INFO.txt 4.05 KB
This directory contains a few significant configuration and data files as well as some tests, experimental data and other rubbish. The most important files are listed below.

Tagsets:
• kipi — KIPI (IPI PAN Corpus) tagset enhanced with several classes as output by TaKIPI tagger,
• morfeusz — variation of KIPI tagset, the difference being the division of neuter genders (n1...) and the presence of pluralia tantum genders (p1...),
• ikipi — Intermediate tagset applied to KIPI, allowing for joining some of the split verb forms (praet+aglt, conjunctives) and thus reduce segmentation ambiguity
• nkjp — NKJP (Narodowy Korpus Języka Polskiego) tagset,
• sgjp — variation of NKJP tagset as output by Morfeusz SGJP, the same gender differences as morfeusz v. kipi.

Configurations:
• morfo1104-ikipi.ini — uses free data (most obtained from Morfologik, the rest gathered by Maziarz&Radziszewski, see below), outputs in ikipi tagset,
• morfeusz.ini — uses Morfeusz SIAT, outputs in morfeusz SIAT tagset,
• morfeusz-kipi.ini — uses morfpatch, Morfeusz SIAT and acro-infl+acro-uninfl, outputs in kipi tagset (simplified genders),
• morfeusz-ikipi.ini — as above but outputs in ikipi tagset,
• morfeusz-kipi-ext.ini — as morfeusz-kipi but uses the extended tagset of TaKIPI (tsym, tnum etc.),
• morfeusz-ikipi-ext.ini — as morfeusz-ikipi but uses the extended tagset of TaKIPI,
• sgjp.ini – assumes Morfeusz SGJP has been installed, outputs in its tagset,
• morfeusz-nkjp.ini — assumes Morfeusz SGJP has been installed, outputs in NKJP format (simplified genders),
• morfsgjp-kipi.ini — employs Morfeusz SGJP and outputs in KIPI tagset (rough conversion).

Note about Morfeusz SGJP:
Morfeusz SIAT and Morfeusz DGJP behave differently (they use different tagsets). Unfortunately, it is normally impossible to have the two Morfeusz libraries installed side-by-side, as they have the same internal name and version. 
Maca configurations that use Morfeusz check which one is actually available and will issue an error if it is not the expected one. This version check is a simple string search in Morfeusz's "about" info.
Maca allows specyfying the exact library name to load instead of just libmorfeusz.so.0, as it is technically possible to change the soname within the binary library. In case of trouble make sure that the appropriate Morfuesz library is installed normally and remove any custom morfeusz library name from the configuration file.

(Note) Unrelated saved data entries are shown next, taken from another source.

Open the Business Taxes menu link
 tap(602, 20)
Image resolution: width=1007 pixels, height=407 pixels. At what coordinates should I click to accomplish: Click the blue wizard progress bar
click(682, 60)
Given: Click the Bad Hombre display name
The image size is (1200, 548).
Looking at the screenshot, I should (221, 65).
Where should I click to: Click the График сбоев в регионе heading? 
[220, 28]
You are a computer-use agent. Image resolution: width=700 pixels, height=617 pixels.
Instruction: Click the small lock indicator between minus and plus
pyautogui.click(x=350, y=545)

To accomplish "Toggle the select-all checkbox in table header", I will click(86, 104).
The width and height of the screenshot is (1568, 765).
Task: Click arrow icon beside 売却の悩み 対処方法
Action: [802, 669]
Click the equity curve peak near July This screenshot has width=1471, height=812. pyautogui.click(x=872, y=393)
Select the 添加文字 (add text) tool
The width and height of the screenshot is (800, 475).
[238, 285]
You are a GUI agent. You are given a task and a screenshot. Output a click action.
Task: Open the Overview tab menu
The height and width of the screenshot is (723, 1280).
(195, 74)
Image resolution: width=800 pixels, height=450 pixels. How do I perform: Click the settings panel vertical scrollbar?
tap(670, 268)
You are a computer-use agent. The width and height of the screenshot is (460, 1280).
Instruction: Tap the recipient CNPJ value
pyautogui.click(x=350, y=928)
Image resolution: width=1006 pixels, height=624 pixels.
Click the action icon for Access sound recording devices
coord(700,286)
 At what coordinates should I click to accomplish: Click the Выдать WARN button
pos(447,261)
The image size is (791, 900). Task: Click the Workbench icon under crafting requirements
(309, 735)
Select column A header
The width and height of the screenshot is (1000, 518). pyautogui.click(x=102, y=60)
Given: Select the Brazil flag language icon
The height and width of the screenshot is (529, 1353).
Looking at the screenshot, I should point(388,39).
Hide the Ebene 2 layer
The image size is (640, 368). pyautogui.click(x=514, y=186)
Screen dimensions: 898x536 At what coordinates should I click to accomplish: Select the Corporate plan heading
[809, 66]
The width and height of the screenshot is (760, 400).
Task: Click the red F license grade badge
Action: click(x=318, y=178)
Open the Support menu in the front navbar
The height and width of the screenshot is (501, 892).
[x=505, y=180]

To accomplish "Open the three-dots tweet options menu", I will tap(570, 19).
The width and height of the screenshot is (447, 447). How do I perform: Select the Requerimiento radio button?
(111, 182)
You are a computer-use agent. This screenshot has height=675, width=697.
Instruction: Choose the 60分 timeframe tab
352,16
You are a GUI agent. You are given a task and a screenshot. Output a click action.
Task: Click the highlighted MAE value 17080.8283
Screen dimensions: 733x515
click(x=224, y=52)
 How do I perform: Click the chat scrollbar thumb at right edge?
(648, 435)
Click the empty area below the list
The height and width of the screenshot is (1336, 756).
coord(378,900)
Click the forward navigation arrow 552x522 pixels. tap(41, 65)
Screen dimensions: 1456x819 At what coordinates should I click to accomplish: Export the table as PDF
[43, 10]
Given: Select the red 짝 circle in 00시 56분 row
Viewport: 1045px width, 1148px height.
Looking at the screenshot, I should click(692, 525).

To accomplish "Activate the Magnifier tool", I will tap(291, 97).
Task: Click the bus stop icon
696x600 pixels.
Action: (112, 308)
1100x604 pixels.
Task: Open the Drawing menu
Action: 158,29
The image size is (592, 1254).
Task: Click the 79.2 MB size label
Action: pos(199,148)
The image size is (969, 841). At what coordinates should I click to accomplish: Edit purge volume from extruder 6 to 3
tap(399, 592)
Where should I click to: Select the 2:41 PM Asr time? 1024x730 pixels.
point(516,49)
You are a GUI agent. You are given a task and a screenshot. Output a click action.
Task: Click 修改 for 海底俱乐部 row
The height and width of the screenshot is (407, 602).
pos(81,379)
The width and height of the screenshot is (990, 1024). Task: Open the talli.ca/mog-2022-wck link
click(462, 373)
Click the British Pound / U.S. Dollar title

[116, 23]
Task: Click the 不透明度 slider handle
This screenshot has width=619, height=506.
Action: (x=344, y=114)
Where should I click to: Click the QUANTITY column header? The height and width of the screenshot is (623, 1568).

TODO: intermediate tagset for nkjp.

All these configuration use default Toki config (suited for processing Polish).

Data sets:
• morfo-1104-lower.fst — data from Morfologik 1.7 RC2 converted to IKIPI tagset by Radziszewski and Maziarz; licensed under LGPL or CC Share Alike (you are free to choose, the same applies to original Morfologik data); “sources” (tab-delimited text file) should be available within this package or on the project website; if they are not, contact the authors and we will send it
• acro-infl.fst, acro-infl.txt — semi-automatically gathered inflected acronyms and expression with apostrophes; contain only subst and adj tags, hence suitable for all the three tagsets (even should be fine for NKJP); credit: Marek Maziarz, Adam Radziszewski, licensed on the terms of LGPL or Creative Commons Share Alike (you are free to chose)
• acro-uninfl.fst, acro-uninfl.txt — the stems of the above expressions assigned guessed tags (pretty many of possible tags); only subst and adj tags
• morfpatch-kipi.txt — a couple of corrections of Morfeusz SIAT errors; currently using subst and pred tags only (this may have changed)

Note: acro-infl, acro-uninfl and morfpatch-kipi have been created by Marek Maziarz, Adam Radziszewski (2010), licensed on the terms of LGPL or Creative Commons Share Alike (you are free to choose).

Tagset conversion configs (used by the above configs):
• mm.conv — just morfeusz tagset, no conversion
• morfkipi2kipi.conv — morfeusz to kipi
• morfkipi2ikipi.conv — morfeusz to ikipi
• morfsgjp2kipi.conv — sgjp (Morfeusz SGJP) to kipi
• nkjp2kipi.conv — nkjp to kipi